La casa de Riverton, de Kate Morton
El tiempo, rodeado de secretos, corroe las piedras más grandes. Como si fuera las olas del mar que rompen en los peñascos de un acantilado, erosiona nuestra mente y el cuerpo se resiente, como si el ejercicio nos hubiera dejado extenuados, cansados hasta el hartazgo, mientras nuestra garganta implora sacar a la luz aquellas palabras que se han quedado anquilosadas en las cuerdas vocales. Es entonces, como en un juego macabro del destino, cuando la realidad nos pone en evidencia, nos abre las compuertas del alma, y sacamos a la luz aquello que llevábamos guardando durante años. Los recuerdos, las imágenes que mantenemos vivas en nuestra mente, como si fueran grietas de una casa, del hogar que nos vio nacer y morir, se agolpan llenando los huecos que como en “La casa de Riverton” ahogan sus gritos y descubren sus secretos como si fueran la caja de Pandora que, nadie, está dispuesto a abrir.

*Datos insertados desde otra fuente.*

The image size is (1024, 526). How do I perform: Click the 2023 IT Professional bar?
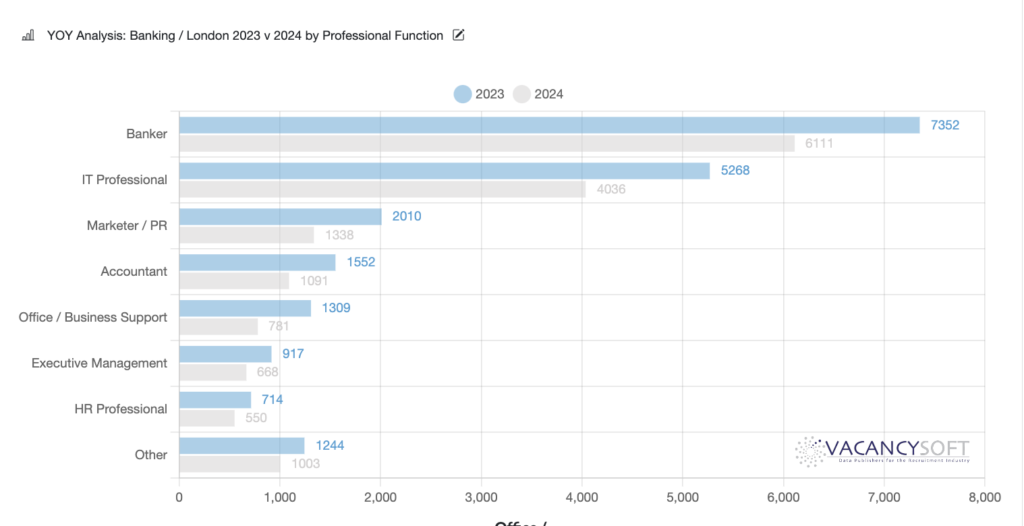[443, 171]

Grace ha guardado un secreto toda su vida sobre lo que sucedió en la casa de Riverton. Un secreto que, acuciado por una película sobre los hechos que ocurrieron años atrás, saldrá a la luz para desestructurar la vida de Grace y de todo el mundo que le rodea. Porque los secretos que salen de la oscuridad son como balas que se apuntan directamente a la cabeza.

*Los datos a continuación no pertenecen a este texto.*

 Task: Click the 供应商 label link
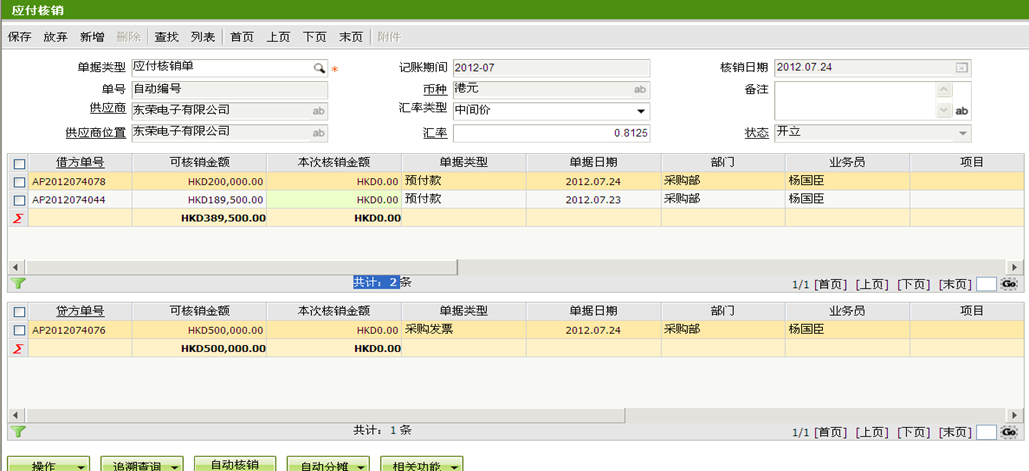click(x=108, y=110)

Hay una sensación extraña que se me ha quedado al leer “La casa de Riverton”. Una sensación como si alguien muy cercano a mí se hubiera despedido, como si un alma a la que me siento muy unido me hubiera dicho adiós y yo no hubiera podido hacer nada por evitarlo. Kate Morton ha contribuido a hacerme sentir especial al leer su historia, a llevarme a una parte del siglo XX en el que los bailes y el amor son una parte esencial en los secretos que se tejen tras las cortinas de una familia. Y es que el sentimiento que inunda toda esta historia, la vida de una Grace joven y una Grace anciana no es el amor, o al menos no sólo. La vida de mi Grace, porque ya es parte de mí, es como una nube de remordimiento, de los recuerdos de toda una vida, de un retrato de los silencios que se mezcla con el olor de las labores de una doncella. Y, a lo lejos, o cerca, muy muy cerca, se encuentra “La casa de Riverton”, un edificio al que siempre se vuelve, del que se escapa sin mirar atrás, para después, cuando el tiempo se posa en nuestro cuerpo como la arena estancada de un desierto, volver al interior de sus paredes para seguir guardando secretos y mentiras que, como si fueran los momentos de un moribundo, esperan al último momento para explotar en la cara de todos nosotros. Es un juego, un juego infantil de esos que tienen consecuencias de adultos. Y es una historia de amor que traspasa los límites de lo que se puede contar, de lo que se puede sentir, de lo que nos está permitido tener en nuestro interior.
Kate Morton desplegó todo su arte, no se puede llamar de otra forma lo que acontece en esta historia, como si fuera una tejedora de historias perfeccionista, que necesita que todas las puntadas salgan claras, sin ningún error, sin fallos en la tela ni en el hilo que la cruza. “La casa de Riverton” es una historia clásica, es como un collar de cuentas unidas por las palabras, rico en detalles, menos directo que “Las horas distantes” pero más certero. Es una vida que busca su hueco en el corazón de los lectores, de la vida, del cuerpo entero.
Porque, ¿si una historia consigue hacernos cómplices de los secretos, acaso es descabellado pensar que cuando se descubren, tu corazón se vea golpeado con una maza? ¿Y si tu corazón llora, no es lógico que nuestros ojos también lo hagan? Bienvenidos, todos, a “La casa de Riverton”.